Write out everything from the line containing "pixels, height=892 pixels." down to the end of the items as a numbered list. Skip blank lines and leave out the pictures.

(Beginning of EXERCISE MATERIALS)

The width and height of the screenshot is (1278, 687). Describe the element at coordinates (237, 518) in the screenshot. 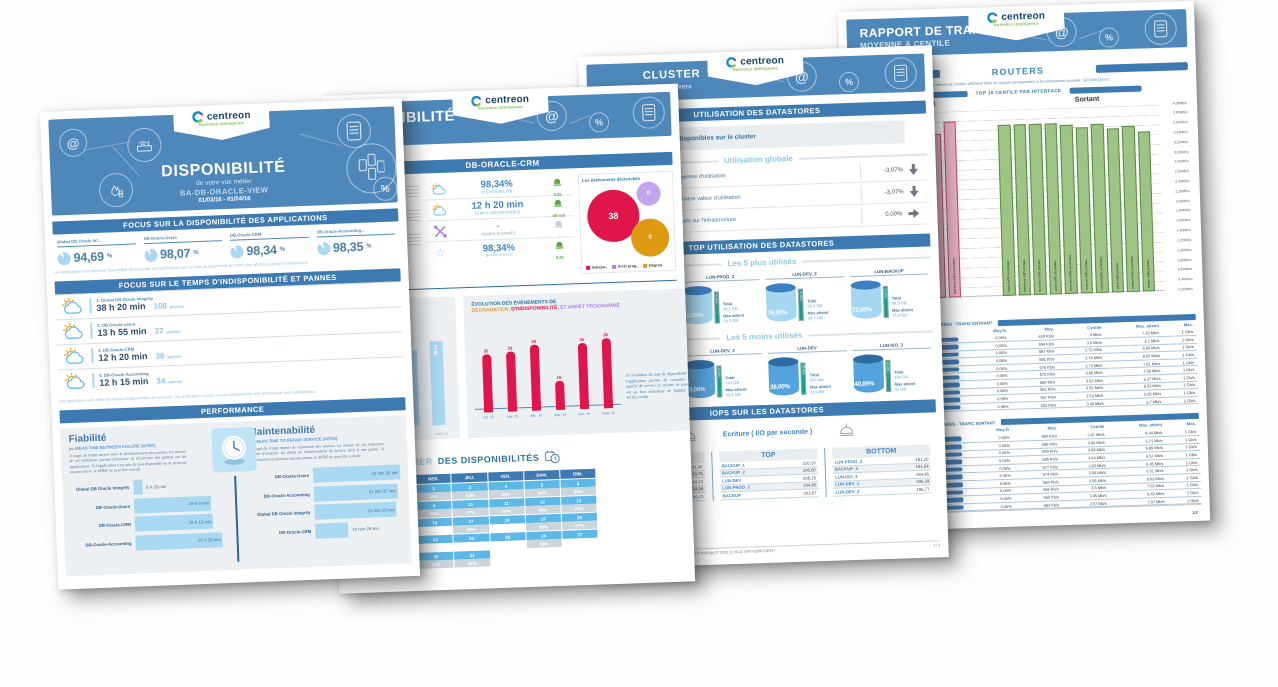

I see `performance-divider` at that location.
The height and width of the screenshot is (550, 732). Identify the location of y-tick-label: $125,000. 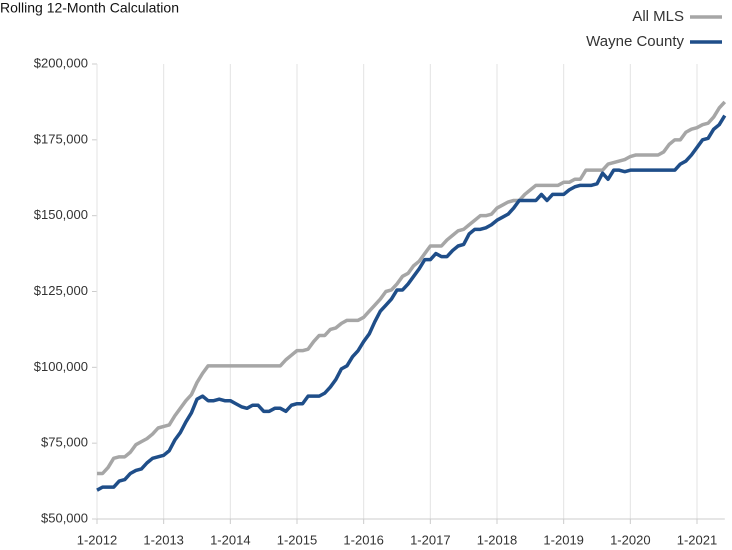
(61, 290).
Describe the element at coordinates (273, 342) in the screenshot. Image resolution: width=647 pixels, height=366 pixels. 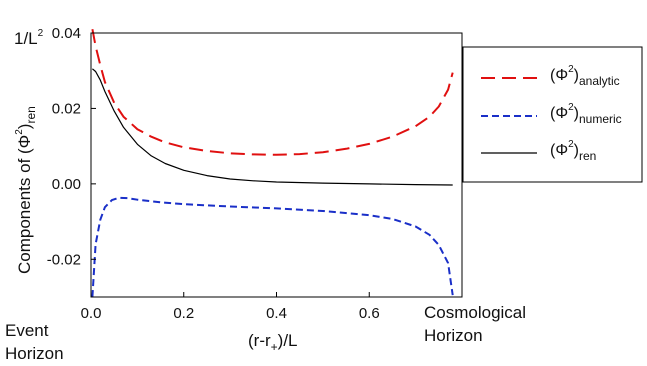
I see `x-axis-title: (r-r+)/L` at that location.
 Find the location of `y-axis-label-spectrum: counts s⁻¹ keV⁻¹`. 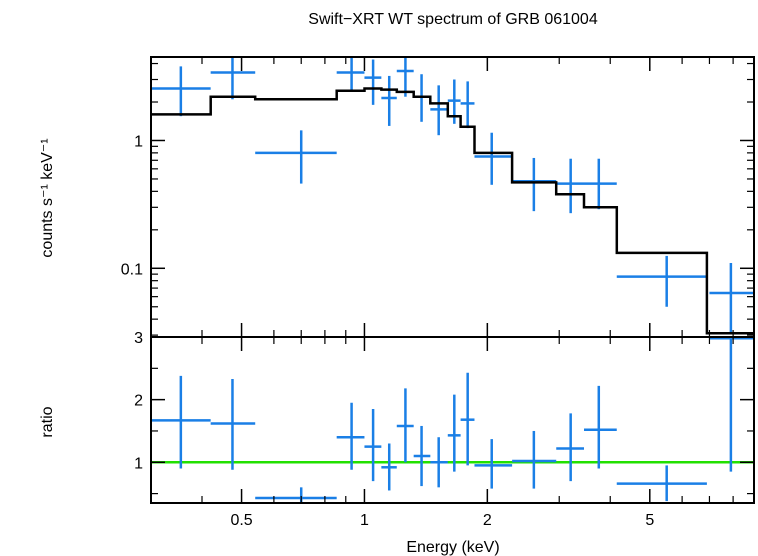

y-axis-label-spectrum: counts s⁻¹ keV⁻¹ is located at coordinates (48, 198).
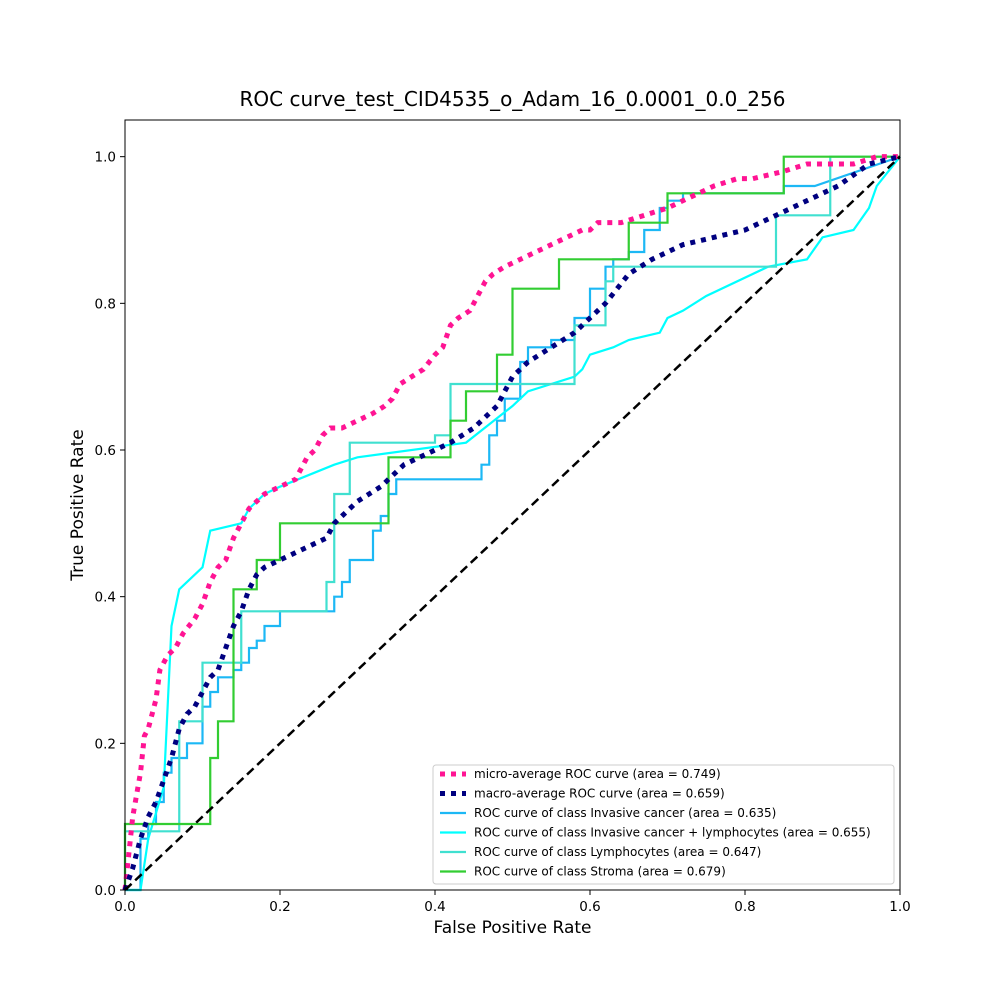 The image size is (1000, 1000). Describe the element at coordinates (434, 907) in the screenshot. I see `x-tick-label: 0.4` at that location.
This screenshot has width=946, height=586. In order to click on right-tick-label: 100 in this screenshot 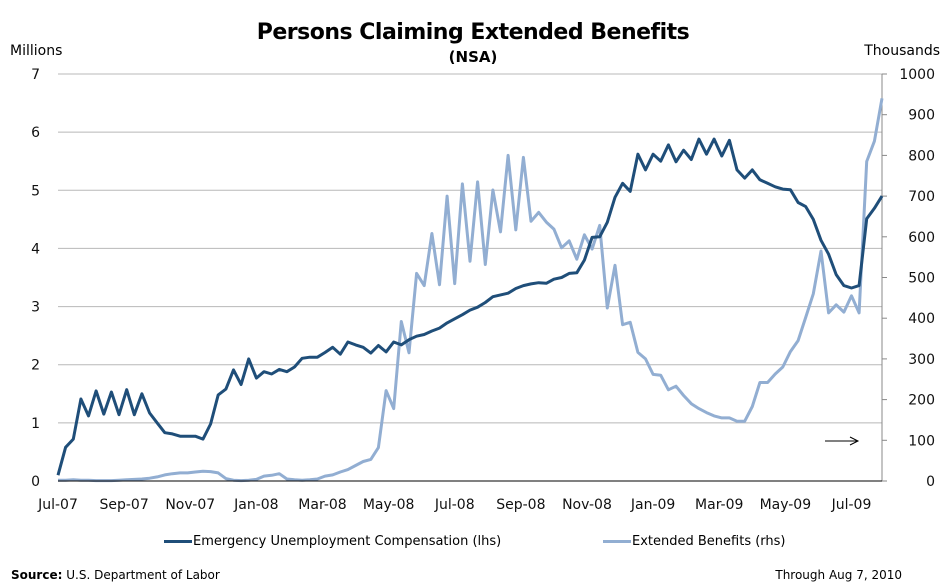, I will do `click(922, 441)`.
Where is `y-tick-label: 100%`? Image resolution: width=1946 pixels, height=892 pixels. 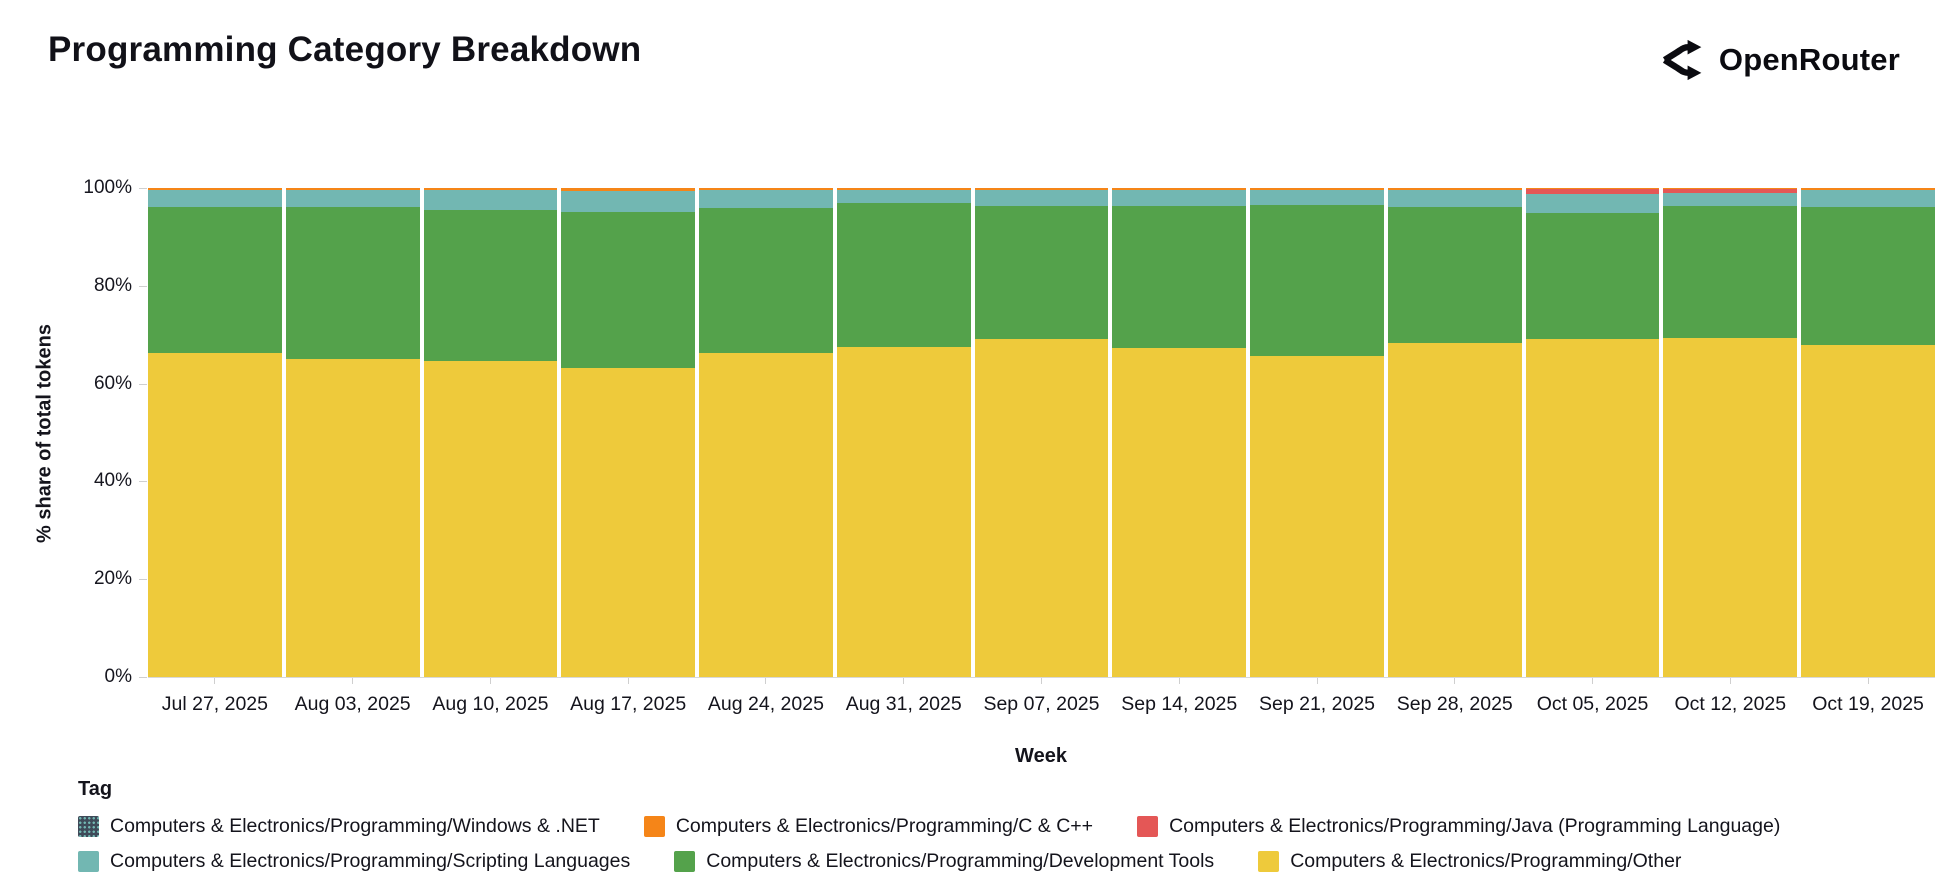
y-tick-label: 100% is located at coordinates (108, 188).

(End of EXERCISE MATERIALS)

• [EXPECTED ANSWER]
1. Where is `y-tick-label: 100%`? Image resolution: width=1946 pixels, height=892 pixels. 
2. y-tick-label: 100% is located at coordinates (108, 188).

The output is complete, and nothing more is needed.